Cassidy Galaviz is the Dadiwonisi program supervisor and a member of the EBCI from Tutiyi. The film also followed Galaviz’s journey towards fluency, with the late Cherokee fluent speaker J.C. Wachacha, or “Eduts,” being a mentor and supporter for Galaviz. “I really enjoyed this experience.  I think just some of my favorite moments was honestly just being in Eduts’ garden. I really enjoy my job, I really enjoy all of it, helping bring a community together and working with the students, working with the language,” he said.

With Eduts’ unexpected passing during filming, Galaviz spoke to the significance of having this footage of Eduts speaking. “It means a lot. I’ve always been very aware of capturing those things, even as a kid, knowing, understanding how quickly speakers are passing, how fast the language is ‘dying out,’ all those things. It is greater to me because it’s captured in video. To be able to actually see the reactions, because there’s a lot of nonverbal communication with the speakers. Whenever they talk, they’ll give out hand gestures and things like that, which videos really do capture. We can still see him. We can still hear him. We can still talk to him.”

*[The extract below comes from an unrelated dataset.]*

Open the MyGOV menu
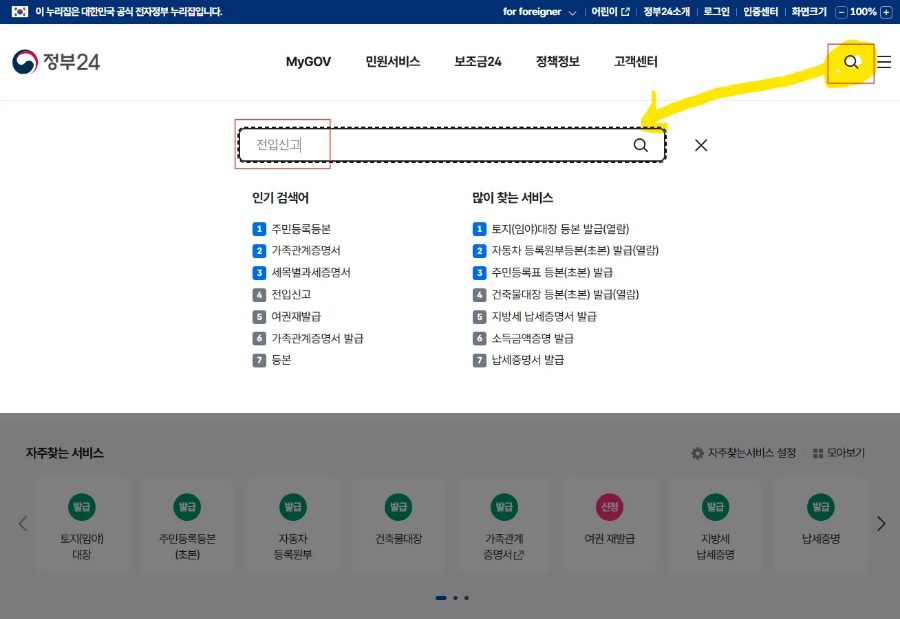The height and width of the screenshot is (619, 900). point(307,62)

Galaviz is hopeful that the film will encourage more language learning. “Hopefully it does light a fire in people a little bit to want to learn the language more. And honestly, even if not, it’s perfectly fine. We’re still going to learn, we’re still going to keep going. We’ll pass it on for anybody who wants to. But for those that do, hopefully they now have resources and things like that to know where to go, to know who to look for. If they see me, they can try to talk to me. Even if they just say ‘siyo,’ I’m going to say ‘siyo’ back. If that’s all you know, use it. I’ll be happy either way.”

Filmmaker Brooks Bennett has built strong bonds with the Tutiyi community, who are the subject of the film. In 2017, Bennett was just passing through on a trip with his wife when they stopped at Cherokee woodcarver Billy Welch’s shop. “That was my first introduction to Snowbird people, and I bought a little bear from him. He told me kind of the broad stroke story, and I always kept that bear on my desk and I would look at it whenever I was doing a project and think if there’s ever an opportunity to collab with PBS on something like that, then that’s what I think I was pulled here for.”

Bennett noticed a ‘thread’ tying together Cherokee land, culture and people, and that thread is the language.

“There’s a metaphysical quality or this spirit behind everything story wise, content wise, whatever I’m experiencing in nature or with Buffalotown or with Billy [Welch] or even the Matriarch Mural project, and that’s kind of the title is it’s the spirit that runs through everything in the community and it’s the spirit that motivates people to research their history and the spark that initiates those crafts. The more Cherokee I learn, the more I understand that these things are better expressed in the language, and we don’t have the right vocabulary in English to really convey that meaning or the essence that was developed here.”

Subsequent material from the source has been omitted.